A course imitating Methods & Logic at UD would better equip students to understand their own work and that of others by teaching them to critically evaluate each step of a research project. This in turn would make them more valuable lab members and increase the respectability of science education at UD.
Another addition to the scientific curriculum could combine the interdisciplinary and the creative dimensions of science: a course in programming designed specifically for science students. Rogers said that knowledge of programming is “absolutely critical” for scientists in almost any field. Solomon, as a biology researcher, said students should at minimum know how programming and statistical analysis can contribute to an experiment.
Yet, at UD, only physics majors are required to take a programming class: computational physics, a course taught by Dr. Richard Olenick that explores ways the Python programming language can be used to create models of physical phenomena and to solve difficult equations. Requiring all science students to take this or a similar course would be ideal; such a course would expose them to a commonly used language with scientific applications such as Python or Matlab and would prepare them for real-world scenarios they will face in research settings. In addition, the problem-solving skills gained by programming knowledge may affect their creativity in experimental design. It could certainly inform them of ways to improve their data analysis.

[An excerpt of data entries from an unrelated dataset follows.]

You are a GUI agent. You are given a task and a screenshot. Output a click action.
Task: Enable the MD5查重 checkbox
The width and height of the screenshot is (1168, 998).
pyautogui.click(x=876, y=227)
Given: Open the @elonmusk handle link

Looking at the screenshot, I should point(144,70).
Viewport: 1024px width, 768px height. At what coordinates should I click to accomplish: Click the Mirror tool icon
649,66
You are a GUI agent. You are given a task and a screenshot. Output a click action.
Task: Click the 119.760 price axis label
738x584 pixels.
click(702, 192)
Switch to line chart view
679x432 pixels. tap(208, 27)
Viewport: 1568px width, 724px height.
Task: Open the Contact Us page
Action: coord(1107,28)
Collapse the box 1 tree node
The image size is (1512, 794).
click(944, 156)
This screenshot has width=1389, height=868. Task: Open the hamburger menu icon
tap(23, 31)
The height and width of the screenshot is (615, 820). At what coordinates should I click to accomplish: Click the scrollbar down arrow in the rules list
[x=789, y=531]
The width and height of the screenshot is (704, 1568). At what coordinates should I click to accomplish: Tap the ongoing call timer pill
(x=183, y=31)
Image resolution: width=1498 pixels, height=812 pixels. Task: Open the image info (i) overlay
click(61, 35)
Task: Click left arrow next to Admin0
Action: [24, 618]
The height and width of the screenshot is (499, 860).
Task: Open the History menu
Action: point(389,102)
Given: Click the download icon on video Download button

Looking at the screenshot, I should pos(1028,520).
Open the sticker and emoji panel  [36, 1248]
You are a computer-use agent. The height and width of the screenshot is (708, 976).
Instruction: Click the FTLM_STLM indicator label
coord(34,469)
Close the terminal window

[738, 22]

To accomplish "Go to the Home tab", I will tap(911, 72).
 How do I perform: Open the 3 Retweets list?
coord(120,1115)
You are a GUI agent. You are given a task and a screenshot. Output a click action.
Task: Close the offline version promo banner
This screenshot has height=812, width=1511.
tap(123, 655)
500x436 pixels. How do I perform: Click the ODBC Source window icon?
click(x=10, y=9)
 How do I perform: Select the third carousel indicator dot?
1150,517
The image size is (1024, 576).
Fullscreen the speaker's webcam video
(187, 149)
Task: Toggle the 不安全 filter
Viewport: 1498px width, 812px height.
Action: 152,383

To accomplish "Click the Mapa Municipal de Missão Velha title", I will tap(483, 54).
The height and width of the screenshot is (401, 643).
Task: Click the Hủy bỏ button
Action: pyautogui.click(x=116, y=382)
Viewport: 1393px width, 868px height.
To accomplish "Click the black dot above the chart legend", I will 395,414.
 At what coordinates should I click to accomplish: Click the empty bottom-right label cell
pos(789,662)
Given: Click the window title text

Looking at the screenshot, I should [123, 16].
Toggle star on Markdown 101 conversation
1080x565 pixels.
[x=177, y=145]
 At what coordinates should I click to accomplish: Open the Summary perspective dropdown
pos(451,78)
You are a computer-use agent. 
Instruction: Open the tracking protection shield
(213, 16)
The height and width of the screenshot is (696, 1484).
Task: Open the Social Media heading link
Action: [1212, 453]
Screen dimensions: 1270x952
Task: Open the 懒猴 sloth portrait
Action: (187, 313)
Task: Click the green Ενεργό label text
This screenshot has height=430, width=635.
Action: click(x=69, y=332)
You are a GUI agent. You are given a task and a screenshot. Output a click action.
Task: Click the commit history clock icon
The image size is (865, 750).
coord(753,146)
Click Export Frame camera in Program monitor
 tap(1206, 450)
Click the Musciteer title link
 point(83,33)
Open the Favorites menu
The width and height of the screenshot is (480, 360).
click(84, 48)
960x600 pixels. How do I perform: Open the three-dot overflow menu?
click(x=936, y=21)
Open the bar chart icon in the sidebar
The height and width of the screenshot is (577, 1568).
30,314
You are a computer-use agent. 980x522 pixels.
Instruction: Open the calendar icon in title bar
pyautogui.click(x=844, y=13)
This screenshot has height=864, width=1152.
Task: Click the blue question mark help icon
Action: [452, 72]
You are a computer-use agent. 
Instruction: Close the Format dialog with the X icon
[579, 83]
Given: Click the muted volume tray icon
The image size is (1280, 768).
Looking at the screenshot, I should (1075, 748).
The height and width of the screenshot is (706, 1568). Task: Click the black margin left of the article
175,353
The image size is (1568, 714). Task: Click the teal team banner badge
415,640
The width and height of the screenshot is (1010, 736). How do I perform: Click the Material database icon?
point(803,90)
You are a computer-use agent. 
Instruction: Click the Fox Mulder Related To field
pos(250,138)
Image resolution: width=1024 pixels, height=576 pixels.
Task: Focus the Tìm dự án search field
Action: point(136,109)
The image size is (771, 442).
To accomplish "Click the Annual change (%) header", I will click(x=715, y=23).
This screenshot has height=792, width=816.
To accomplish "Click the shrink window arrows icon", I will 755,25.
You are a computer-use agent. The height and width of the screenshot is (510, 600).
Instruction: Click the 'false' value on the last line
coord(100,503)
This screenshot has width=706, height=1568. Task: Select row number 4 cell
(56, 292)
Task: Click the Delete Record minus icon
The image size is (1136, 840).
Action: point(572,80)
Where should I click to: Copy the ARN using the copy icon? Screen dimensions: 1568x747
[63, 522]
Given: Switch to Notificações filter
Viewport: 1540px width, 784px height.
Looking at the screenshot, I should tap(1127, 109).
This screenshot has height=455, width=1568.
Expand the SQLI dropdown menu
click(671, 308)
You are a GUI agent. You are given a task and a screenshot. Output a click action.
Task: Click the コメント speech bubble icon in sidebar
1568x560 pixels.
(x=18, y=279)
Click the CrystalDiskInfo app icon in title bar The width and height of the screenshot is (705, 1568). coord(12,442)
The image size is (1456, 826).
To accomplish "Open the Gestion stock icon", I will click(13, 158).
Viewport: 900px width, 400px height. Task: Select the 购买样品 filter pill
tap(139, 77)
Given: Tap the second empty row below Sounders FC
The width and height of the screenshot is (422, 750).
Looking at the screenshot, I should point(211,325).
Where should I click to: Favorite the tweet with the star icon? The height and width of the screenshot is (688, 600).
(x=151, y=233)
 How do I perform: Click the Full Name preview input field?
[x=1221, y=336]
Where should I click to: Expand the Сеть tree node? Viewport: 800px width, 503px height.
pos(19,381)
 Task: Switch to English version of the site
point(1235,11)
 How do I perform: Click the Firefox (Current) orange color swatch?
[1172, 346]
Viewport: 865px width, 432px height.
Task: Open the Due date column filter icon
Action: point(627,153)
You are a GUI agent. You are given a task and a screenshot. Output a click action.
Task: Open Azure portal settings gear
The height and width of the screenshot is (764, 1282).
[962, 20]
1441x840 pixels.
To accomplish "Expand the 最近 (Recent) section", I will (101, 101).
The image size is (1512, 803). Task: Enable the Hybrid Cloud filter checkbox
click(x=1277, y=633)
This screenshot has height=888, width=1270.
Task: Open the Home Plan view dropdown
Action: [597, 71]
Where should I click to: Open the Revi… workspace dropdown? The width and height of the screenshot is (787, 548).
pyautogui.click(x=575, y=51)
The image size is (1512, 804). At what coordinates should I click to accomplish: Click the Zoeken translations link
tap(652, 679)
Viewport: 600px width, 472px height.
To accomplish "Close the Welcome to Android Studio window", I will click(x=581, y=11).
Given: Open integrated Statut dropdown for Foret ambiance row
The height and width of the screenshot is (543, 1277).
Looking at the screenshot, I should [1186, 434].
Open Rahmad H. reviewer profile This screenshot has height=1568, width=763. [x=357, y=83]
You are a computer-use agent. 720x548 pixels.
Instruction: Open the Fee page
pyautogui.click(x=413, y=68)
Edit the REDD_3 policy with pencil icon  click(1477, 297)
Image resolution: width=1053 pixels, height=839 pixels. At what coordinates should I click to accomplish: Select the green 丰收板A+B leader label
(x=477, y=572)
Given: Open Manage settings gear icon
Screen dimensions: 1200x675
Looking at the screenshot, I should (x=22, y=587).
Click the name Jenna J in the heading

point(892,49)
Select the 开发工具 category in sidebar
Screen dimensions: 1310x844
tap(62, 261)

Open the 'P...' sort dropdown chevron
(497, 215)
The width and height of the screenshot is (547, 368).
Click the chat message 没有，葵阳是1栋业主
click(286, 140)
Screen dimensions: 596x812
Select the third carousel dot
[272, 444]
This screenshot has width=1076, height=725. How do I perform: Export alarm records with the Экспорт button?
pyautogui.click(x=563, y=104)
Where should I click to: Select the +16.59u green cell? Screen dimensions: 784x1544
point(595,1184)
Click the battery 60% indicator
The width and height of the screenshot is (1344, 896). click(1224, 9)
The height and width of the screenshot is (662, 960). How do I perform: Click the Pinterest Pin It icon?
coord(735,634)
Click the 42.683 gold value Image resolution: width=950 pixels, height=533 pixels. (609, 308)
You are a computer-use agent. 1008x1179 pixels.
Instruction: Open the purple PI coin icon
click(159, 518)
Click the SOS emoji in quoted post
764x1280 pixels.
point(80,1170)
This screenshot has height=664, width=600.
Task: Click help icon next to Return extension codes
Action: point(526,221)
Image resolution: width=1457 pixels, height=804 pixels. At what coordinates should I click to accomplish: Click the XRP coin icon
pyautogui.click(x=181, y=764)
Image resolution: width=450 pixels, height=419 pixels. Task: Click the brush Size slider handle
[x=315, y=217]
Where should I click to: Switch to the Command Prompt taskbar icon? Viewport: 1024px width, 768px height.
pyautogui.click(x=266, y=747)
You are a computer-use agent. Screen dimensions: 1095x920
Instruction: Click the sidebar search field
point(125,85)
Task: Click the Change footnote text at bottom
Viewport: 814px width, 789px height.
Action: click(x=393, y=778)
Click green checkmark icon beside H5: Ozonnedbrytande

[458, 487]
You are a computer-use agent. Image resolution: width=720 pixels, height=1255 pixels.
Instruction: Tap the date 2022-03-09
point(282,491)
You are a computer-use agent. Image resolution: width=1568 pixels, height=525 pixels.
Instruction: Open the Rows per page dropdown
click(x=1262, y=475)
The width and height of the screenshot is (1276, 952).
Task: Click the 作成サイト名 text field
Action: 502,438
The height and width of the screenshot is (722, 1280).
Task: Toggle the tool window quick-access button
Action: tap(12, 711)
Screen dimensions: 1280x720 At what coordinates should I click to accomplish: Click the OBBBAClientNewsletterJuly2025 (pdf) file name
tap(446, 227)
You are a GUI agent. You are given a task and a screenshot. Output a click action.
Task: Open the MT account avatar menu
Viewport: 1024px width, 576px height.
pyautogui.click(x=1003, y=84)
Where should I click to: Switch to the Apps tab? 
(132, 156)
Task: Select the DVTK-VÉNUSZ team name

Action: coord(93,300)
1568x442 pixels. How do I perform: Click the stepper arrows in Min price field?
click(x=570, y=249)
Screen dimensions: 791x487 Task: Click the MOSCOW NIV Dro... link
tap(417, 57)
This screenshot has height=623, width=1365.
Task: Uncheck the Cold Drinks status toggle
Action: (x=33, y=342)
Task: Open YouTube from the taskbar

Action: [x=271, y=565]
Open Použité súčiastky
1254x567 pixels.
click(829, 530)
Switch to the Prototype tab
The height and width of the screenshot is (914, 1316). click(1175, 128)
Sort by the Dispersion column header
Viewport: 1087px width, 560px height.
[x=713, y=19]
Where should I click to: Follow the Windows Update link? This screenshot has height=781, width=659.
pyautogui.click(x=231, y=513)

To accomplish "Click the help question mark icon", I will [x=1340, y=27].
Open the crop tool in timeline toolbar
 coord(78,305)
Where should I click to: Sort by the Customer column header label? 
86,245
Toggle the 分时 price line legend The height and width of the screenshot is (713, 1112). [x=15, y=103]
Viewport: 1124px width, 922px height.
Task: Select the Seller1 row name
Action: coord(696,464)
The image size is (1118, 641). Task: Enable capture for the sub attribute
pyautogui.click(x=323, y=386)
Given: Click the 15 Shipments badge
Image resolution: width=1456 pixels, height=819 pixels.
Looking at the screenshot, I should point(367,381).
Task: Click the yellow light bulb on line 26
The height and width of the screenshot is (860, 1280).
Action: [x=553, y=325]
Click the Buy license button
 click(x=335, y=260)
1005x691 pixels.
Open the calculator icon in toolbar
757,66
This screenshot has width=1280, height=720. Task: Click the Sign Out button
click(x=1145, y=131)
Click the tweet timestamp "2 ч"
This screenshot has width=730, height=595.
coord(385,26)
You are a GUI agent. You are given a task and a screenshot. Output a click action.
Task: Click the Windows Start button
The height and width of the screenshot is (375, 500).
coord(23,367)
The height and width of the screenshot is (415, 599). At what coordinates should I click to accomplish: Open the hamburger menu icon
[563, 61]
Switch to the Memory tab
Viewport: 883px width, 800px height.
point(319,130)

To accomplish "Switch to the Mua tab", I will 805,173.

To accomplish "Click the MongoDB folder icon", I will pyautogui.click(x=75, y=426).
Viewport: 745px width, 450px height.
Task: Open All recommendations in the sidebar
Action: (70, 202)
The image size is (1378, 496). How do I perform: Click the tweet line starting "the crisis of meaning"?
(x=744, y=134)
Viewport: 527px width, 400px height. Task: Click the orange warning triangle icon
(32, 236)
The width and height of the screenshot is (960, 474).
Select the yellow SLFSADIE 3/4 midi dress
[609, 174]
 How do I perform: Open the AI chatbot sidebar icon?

These three changes — an interdisciplinary lab course, the addition of a Methods & Logic course and the institution of a mandatory programming course for all science majors — would be enormously beneficial to the scientific development of students at UD, teaching them not only to integrate their knowledge from multiple disciplines but also truly to understand and apply the scientific method in their own work.
*Olivia LaFond is the chief academic editor of the University of Dallas Journal of Science.
Suggestions to improve science education at UD
1. Support the interdisciplinary lab course being developed at UD.
2. Incorporate a “Methods & Logic”-style course at UD so that students can master the scientific method.
3. Require programming experience for chemistry and biology majors in addition to physics majors.
4. Grant more funding to students in all scientific disciplines to attend major conferences, such as the ACS and APS meetings, so that they can benefit from exposure to new ideas and networking, as well as present their own research if applicable.
5. Improve support for applicants to summer research by providing information about programs well in advance, recruiting volunteers to review underclassman applications and providing more funding for on-campus opportunities.
6. Grant funding to the University of Dallas Journal of Science* to advertise, print hard-copy journals once a semester and offer small monetary awards at the end of the school year to its best contributor in each discipline, thereby supporting its mission to increase scientific literacy at UD.